Petraeus and Bush will claim that violence in Baghdad is down, that overall sectarian deaths in Iraq have been reduced, that Iraqi security forces are standing up, and that some Sunni tribes are turning against al-Qaeda. But they will not point out that overall civilian deaths in all of Iraq are increasing; civilian deaths in August were 1809, up by 49 compared to July's 1760 deaths.
Nor will they point out that May was the deadliest month in 2007, with over 1900 civilian deaths. Nor will they note that the Pentagon's estimate of sectarian deaths does not include Shi'a on Shi'a violence, Sunni on Sunni violence, car bombings or people being shot in the head from in front.
Nor will they admit that the drop in violence in Baghdad has more to do with population displacement than the surge. Before the war, Baghdad had a 65 percent Sunni majority. It is now 75 percent Shi'a. More than half of all Baghdad's neighborhoods are now Shi'a dominated as compared to a handful just a year ago.
Nor will Petraeus and Bush tell us that, since the surge began, the number of internally displaced persons in Iraq has doubled to 1.1 million, 200,000 of whom are in Baghdad alone. And that every month in 2007 has seen more American casualties than the same month in 2006. Since the surge began more than 800 American servicemen have died.
Petraeus and Bush will not tell us that the quality of life for ordinary Iraqi's continues to deteriorate. Some 70 percent of Iraqi's lack adequate water supplies, compared to 50 percent before the invasion, nearly 30 percent of Iraqi children are malnourished, and Iraq is meeting only 50 percent of its electrical demand. It is no wonder that 2.4 million people have already left Iraq and are living as refugees throughout the Middle East and that Iraq is second on a the list of the world's most badly failing states.
The General and the President will not let us know that the Iraqi national police are so ineffective that an independent group of military officers said that they should be disbanded, and that the number of Army units capable of operating independently dropped by 40 percent over the past six months.
Finally, they will not point out that in the long run, the current Sunni tribal cooperation with American Forces will intensify sectarian divisions and undermine the Maliki government, the very government which the surge was designed to prop up, as the recent National Intelligence Estimate points out.

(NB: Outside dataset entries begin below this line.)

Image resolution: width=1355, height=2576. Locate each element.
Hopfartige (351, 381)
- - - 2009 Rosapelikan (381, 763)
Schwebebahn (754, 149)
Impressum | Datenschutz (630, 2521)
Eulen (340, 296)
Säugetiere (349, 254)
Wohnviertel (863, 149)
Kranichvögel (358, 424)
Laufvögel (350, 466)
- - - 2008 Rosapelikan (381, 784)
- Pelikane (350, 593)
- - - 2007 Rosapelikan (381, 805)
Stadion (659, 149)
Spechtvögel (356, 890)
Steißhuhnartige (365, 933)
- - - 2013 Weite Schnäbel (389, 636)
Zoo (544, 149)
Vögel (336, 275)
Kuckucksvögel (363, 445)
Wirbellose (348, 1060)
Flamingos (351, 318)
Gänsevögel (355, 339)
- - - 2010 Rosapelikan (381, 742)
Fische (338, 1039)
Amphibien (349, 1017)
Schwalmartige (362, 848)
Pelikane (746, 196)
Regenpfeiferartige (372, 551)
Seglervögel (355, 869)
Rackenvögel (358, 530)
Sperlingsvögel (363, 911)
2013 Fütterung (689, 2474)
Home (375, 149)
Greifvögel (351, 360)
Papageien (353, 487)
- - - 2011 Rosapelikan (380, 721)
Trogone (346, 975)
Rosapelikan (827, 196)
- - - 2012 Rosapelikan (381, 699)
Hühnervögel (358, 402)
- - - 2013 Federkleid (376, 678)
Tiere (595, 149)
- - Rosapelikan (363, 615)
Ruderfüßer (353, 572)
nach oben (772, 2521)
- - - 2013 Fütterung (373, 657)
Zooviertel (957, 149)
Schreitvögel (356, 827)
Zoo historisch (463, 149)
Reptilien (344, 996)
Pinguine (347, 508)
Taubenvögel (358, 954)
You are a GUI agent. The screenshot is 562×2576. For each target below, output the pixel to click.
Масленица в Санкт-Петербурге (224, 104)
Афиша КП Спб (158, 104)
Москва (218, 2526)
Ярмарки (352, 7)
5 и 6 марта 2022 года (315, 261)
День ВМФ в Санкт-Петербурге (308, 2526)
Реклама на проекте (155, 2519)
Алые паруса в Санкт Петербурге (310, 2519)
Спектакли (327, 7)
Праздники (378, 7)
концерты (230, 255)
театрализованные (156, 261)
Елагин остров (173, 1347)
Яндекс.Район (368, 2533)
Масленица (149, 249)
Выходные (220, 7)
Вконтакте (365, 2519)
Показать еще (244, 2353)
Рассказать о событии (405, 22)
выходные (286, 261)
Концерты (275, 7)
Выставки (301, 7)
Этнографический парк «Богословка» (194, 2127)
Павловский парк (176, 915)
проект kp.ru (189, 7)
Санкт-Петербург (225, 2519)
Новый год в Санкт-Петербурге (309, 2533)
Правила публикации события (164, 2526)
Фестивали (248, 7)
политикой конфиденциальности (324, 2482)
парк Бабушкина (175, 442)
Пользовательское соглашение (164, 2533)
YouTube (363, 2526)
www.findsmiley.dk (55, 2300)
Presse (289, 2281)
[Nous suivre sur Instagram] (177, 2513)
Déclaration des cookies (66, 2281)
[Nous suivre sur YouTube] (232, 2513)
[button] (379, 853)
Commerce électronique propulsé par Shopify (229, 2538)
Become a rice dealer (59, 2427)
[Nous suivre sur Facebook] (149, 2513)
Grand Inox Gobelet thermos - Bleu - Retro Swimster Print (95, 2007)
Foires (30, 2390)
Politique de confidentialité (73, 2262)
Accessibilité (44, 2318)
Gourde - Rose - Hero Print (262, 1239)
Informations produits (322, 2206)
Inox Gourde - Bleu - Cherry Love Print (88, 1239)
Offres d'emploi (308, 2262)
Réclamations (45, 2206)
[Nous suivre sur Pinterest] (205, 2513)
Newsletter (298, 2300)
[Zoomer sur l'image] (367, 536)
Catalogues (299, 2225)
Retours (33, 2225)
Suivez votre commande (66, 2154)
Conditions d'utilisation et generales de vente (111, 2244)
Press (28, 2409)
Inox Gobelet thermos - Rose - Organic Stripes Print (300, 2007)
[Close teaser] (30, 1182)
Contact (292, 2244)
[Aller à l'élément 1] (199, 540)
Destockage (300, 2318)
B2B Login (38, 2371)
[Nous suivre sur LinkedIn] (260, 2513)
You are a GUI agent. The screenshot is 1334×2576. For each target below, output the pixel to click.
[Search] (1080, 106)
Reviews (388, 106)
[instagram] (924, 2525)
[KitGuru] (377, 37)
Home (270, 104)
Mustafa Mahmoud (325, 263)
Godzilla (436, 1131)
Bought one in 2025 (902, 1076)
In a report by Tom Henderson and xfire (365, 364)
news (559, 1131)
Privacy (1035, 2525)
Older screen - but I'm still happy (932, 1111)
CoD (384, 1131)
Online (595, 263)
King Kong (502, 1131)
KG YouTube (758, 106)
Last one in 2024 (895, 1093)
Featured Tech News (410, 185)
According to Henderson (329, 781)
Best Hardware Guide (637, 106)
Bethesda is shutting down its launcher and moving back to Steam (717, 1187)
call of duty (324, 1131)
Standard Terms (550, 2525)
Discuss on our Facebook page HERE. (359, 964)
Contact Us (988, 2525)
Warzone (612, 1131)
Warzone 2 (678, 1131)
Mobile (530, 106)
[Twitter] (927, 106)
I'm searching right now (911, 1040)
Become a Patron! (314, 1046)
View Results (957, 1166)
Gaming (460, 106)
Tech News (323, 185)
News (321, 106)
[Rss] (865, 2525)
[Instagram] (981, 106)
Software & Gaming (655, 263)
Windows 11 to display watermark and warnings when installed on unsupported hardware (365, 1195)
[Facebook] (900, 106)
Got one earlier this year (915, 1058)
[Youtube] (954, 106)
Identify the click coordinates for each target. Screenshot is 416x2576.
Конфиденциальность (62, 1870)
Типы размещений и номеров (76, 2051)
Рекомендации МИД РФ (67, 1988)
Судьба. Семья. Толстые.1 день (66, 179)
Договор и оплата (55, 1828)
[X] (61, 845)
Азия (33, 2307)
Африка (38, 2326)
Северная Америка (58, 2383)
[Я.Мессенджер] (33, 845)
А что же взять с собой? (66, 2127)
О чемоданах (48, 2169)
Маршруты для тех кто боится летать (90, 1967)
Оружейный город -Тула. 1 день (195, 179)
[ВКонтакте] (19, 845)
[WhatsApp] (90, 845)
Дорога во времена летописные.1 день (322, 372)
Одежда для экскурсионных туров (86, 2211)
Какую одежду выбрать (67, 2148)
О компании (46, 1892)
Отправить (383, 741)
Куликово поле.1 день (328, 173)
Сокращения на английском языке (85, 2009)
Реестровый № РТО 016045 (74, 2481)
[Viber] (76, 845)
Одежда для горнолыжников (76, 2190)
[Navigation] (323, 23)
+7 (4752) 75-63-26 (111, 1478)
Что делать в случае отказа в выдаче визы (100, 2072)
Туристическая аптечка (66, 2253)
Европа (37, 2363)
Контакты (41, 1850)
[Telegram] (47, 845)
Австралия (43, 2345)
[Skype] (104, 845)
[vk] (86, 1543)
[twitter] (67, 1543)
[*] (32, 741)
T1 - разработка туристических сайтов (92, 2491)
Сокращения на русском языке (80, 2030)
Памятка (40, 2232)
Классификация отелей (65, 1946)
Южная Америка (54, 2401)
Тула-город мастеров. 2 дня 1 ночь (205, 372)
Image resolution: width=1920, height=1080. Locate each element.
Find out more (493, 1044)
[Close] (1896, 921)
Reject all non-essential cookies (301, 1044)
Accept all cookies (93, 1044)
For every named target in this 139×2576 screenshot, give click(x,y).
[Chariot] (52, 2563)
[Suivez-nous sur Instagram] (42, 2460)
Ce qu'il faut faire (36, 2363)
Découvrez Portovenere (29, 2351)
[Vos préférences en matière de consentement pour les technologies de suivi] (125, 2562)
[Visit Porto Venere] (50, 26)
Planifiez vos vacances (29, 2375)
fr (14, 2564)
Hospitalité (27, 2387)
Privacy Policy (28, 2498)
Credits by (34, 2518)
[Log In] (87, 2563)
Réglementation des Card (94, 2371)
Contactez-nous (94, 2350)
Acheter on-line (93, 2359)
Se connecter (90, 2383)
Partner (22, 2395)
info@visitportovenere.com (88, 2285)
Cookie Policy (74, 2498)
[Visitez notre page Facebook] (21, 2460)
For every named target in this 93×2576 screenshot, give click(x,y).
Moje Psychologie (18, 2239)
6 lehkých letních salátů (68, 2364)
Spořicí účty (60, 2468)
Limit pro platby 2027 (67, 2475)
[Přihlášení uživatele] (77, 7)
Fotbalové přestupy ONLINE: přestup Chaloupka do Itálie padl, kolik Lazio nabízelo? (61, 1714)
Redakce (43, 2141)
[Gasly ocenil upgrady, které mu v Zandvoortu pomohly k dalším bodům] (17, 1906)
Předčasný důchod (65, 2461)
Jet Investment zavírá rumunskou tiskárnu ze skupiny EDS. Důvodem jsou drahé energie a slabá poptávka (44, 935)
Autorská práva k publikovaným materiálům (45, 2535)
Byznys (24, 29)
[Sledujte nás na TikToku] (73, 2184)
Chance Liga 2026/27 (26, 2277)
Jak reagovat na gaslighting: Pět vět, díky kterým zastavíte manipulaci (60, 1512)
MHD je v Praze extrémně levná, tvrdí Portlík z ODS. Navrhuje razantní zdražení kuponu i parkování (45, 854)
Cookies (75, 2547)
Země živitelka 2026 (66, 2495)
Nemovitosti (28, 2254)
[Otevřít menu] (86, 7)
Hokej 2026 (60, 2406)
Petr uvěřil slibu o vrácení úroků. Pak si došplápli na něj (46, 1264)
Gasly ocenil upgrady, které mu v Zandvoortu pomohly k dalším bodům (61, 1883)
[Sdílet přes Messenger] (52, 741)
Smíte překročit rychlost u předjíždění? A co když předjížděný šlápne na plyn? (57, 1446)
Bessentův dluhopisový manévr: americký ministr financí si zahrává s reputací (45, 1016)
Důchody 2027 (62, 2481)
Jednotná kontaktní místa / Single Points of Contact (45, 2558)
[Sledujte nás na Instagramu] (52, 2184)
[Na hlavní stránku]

It is time to admit that the purpose of the surge, which was supposed to provide space for the Iraqi politicians to undertake political reconciliation, has failed. Let us not use it to provide cover for those who got us into this mess in the first place. Let's begin a phased withdrawal.
Lawrence Korb, a senior fellow at the Center for American Progress and a senior advisor to the Center for Defense Information, handled manpower issues in the Reagan administration.